ウクライナにおけるロシアの特殊軍事作戦にチェチェン部隊を参戦させているカディロフ首長は、「ロシア軍は、包囲されているマリウポリ市内にある最後の抵抗軍の主要な拠点を占領するだろう」と述べています。
この主張に関して、ウクライナ国防省はまだ見解を表明していません。
ロシアがマリウポリ市内のほぼ全域からウクライナ軍を駆逐したと発表してから数日後に、あるヨーロッパの政府関係者は匿名で、「今後数日以内にマリウポリが陥落する可能性がある」としました。
グテーレス国連事務総長は20日水曜、プーチン・ロシア大統領およびゼレンスキー・ウクライナ大統領と、両国の首都にて会談したい、としています。
また、キリスト正教徒の復活祭に合わせた4日間の休戦を要求しました。
今年2月24日にロシア・ウクライナ間で戦争が勃発して以来、これまでに両国の代表団の間で、様々なレベルで数回にわたり交渉が行われましたが、包括的な停戦には結びついていません。
チャブシオール・トルコ外相は20日水曜夜、あるテレビ番組で、「NATO北大西洋条約機構の加盟国の一部は、ウクライナ戦争の継続を望んでいる。
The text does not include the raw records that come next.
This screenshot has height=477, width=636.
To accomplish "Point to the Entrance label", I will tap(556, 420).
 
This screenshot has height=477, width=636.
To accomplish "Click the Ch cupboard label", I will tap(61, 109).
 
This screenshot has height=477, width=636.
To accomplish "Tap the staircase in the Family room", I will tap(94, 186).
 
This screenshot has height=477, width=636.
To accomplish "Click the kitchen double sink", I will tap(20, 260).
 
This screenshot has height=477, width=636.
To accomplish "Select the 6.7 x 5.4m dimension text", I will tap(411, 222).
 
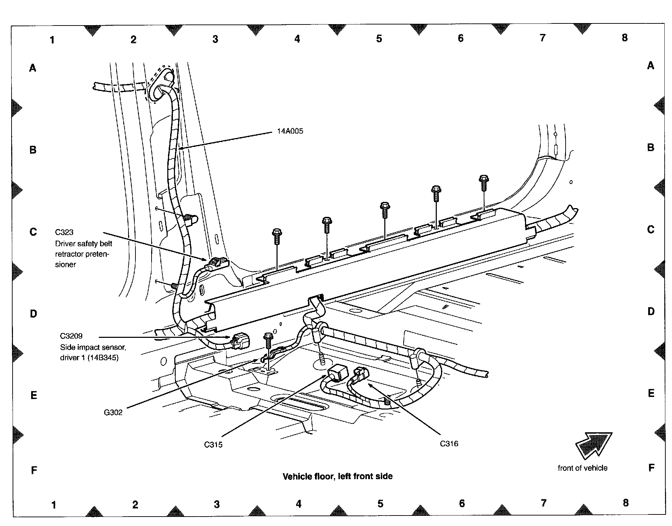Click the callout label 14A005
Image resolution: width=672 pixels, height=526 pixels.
point(290,131)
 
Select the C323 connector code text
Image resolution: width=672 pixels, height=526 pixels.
point(64,232)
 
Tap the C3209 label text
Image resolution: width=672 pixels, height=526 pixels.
point(71,336)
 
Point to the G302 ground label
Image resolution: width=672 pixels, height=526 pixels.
point(113,412)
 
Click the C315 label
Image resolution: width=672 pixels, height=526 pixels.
point(213,445)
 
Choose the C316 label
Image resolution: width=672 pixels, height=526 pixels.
point(449,444)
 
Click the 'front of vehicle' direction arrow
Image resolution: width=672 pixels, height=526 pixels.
point(594,445)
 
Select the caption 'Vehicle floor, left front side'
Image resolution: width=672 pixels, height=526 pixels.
point(337,476)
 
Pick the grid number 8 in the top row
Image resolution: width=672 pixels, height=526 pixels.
point(625,38)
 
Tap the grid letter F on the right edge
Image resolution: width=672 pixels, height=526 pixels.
point(651,468)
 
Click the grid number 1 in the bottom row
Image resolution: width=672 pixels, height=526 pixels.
point(54,505)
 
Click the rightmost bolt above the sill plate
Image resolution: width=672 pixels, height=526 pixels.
point(483,182)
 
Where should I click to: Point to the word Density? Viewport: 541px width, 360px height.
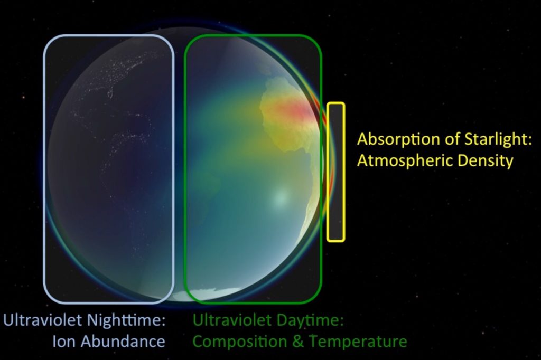tap(486, 161)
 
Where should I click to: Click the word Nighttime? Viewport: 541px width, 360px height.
tap(126, 320)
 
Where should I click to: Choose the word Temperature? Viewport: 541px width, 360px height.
tap(358, 342)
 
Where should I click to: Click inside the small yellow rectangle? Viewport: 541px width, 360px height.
tap(335, 172)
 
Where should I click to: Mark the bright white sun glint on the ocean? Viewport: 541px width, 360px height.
tap(280, 197)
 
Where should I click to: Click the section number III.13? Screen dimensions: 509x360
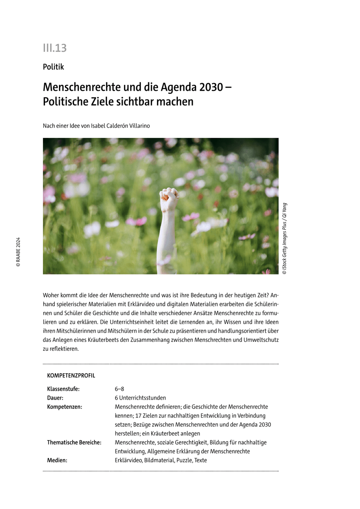pyautogui.click(x=55, y=48)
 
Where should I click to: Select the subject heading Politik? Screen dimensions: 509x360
pyautogui.click(x=53, y=67)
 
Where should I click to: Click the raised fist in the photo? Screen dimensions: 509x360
pyautogui.click(x=169, y=199)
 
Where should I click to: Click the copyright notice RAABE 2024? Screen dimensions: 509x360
pyautogui.click(x=18, y=252)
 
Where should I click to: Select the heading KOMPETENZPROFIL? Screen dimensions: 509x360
pyautogui.click(x=71, y=376)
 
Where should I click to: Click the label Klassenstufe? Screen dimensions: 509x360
pyautogui.click(x=63, y=389)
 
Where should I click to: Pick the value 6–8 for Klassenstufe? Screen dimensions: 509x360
pyautogui.click(x=119, y=389)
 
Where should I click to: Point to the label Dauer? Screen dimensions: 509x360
pyautogui.click(x=55, y=398)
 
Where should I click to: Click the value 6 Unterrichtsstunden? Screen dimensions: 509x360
pyautogui.click(x=140, y=398)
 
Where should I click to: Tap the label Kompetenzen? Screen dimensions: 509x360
pyautogui.click(x=65, y=407)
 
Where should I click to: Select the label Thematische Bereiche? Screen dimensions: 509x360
pyautogui.click(x=74, y=442)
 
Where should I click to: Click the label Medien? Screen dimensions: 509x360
pyautogui.click(x=57, y=460)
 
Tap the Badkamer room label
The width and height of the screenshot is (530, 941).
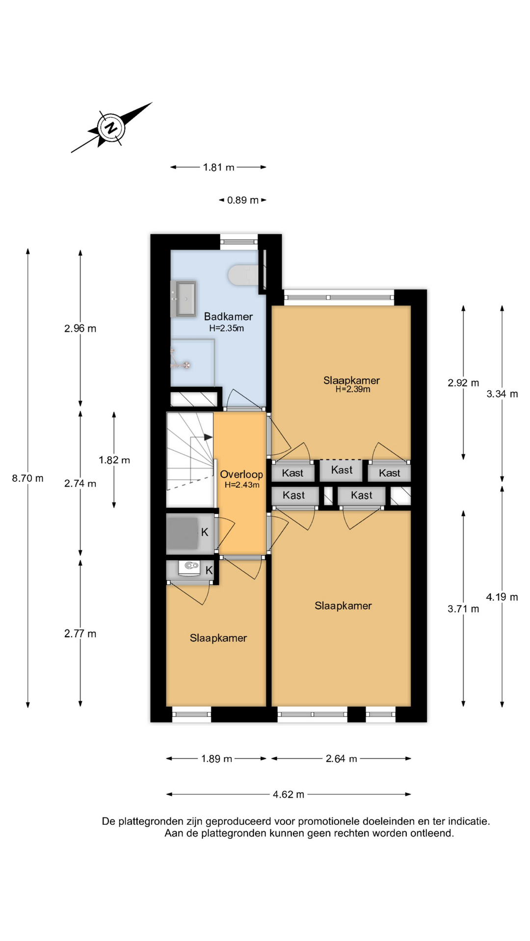pyautogui.click(x=228, y=317)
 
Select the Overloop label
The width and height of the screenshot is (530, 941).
pyautogui.click(x=241, y=474)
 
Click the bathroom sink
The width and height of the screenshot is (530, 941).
pyautogui.click(x=185, y=298)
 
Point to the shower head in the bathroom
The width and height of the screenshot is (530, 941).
pyautogui.click(x=186, y=365)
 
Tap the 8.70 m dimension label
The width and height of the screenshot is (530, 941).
pyautogui.click(x=28, y=478)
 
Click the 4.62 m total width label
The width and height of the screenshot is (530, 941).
pyautogui.click(x=289, y=794)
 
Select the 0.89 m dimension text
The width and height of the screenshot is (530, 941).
pyautogui.click(x=243, y=200)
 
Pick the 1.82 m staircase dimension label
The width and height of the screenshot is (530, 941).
pyautogui.click(x=114, y=460)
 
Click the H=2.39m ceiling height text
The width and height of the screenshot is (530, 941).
pyautogui.click(x=353, y=389)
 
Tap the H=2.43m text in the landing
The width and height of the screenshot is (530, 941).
pyautogui.click(x=242, y=485)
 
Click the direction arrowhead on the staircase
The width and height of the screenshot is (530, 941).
pyautogui.click(x=209, y=437)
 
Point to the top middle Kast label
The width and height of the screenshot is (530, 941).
pyautogui.click(x=342, y=470)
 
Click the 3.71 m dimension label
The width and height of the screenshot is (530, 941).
pyautogui.click(x=463, y=609)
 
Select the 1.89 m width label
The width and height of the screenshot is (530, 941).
pyautogui.click(x=216, y=759)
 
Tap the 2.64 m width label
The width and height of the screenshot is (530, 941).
pyautogui.click(x=342, y=759)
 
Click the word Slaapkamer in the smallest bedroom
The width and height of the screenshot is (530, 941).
pyautogui.click(x=218, y=638)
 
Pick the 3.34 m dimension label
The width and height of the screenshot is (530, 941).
pyautogui.click(x=502, y=394)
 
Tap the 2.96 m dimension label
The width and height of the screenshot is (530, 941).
pyautogui.click(x=80, y=328)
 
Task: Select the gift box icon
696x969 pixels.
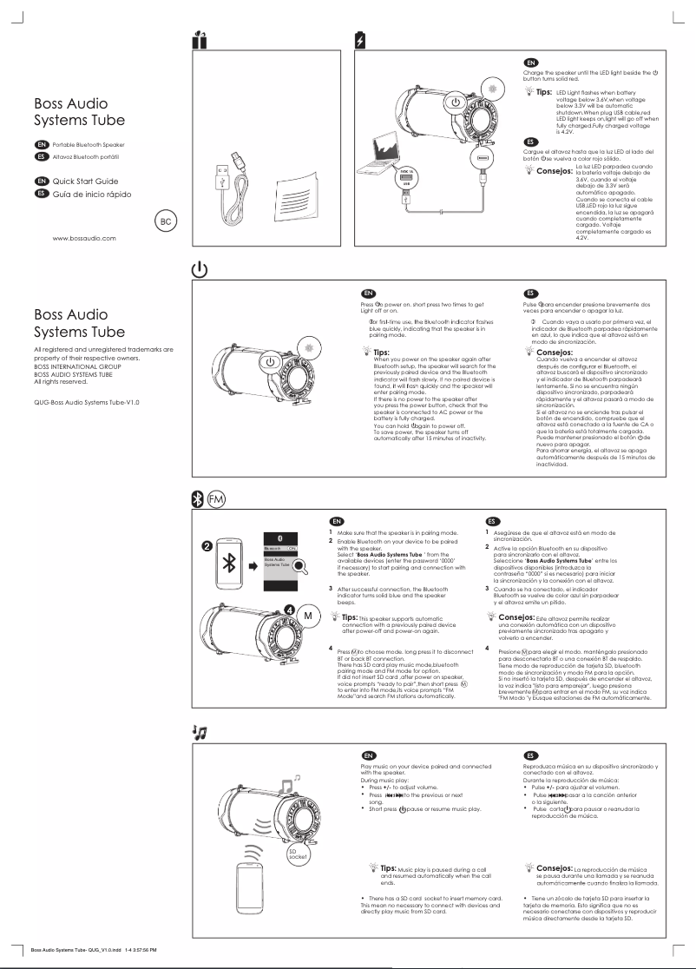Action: coord(199,39)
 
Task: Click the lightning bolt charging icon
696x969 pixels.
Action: coord(361,40)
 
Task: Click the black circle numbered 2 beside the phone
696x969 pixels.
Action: coord(207,546)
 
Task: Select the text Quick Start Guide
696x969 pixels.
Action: coord(85,181)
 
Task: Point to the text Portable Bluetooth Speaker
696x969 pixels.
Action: coord(89,144)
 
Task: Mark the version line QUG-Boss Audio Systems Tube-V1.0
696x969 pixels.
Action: coord(86,402)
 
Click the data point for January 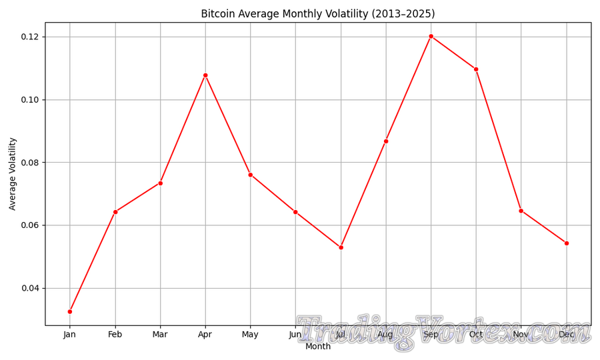pyautogui.click(x=70, y=311)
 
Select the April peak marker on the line pyautogui.click(x=205, y=75)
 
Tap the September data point pyautogui.click(x=431, y=36)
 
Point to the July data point pyautogui.click(x=341, y=247)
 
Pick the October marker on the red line pyautogui.click(x=476, y=69)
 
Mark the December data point pyautogui.click(x=567, y=243)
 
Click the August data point pyautogui.click(x=386, y=141)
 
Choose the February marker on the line pyautogui.click(x=115, y=212)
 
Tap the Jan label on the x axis pyautogui.click(x=70, y=335)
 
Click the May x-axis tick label pyautogui.click(x=250, y=335)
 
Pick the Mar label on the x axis pyautogui.click(x=160, y=335)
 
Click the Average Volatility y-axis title pyautogui.click(x=13, y=173)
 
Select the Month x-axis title pyautogui.click(x=318, y=347)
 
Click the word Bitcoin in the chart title pyautogui.click(x=218, y=14)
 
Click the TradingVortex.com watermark pyautogui.click(x=443, y=331)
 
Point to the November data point pyautogui.click(x=521, y=211)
なぜなら、戦争継続によりロシアが弱体化すると考えているからだ」と語りました。
また、G7・先進7カ国の財務相らは共同声明を発表し、ウクライナに対し今年240億ドルの資金援助を行うことを約束しました。
一方で、EUもウクライナに対しさらに15億ユーロ相当分の武器を供与すると表明しています。
先週、ウクライナはG7に対し同国の予算赤字の削減のため500億ドルを拠出するよう求めていました。
そして、アメリカ大統領府のサキ報道官も20日、「アメリカは今後数日以内にウクライナ向けにさらに多くの軍事支援物資を供与する」と語っています。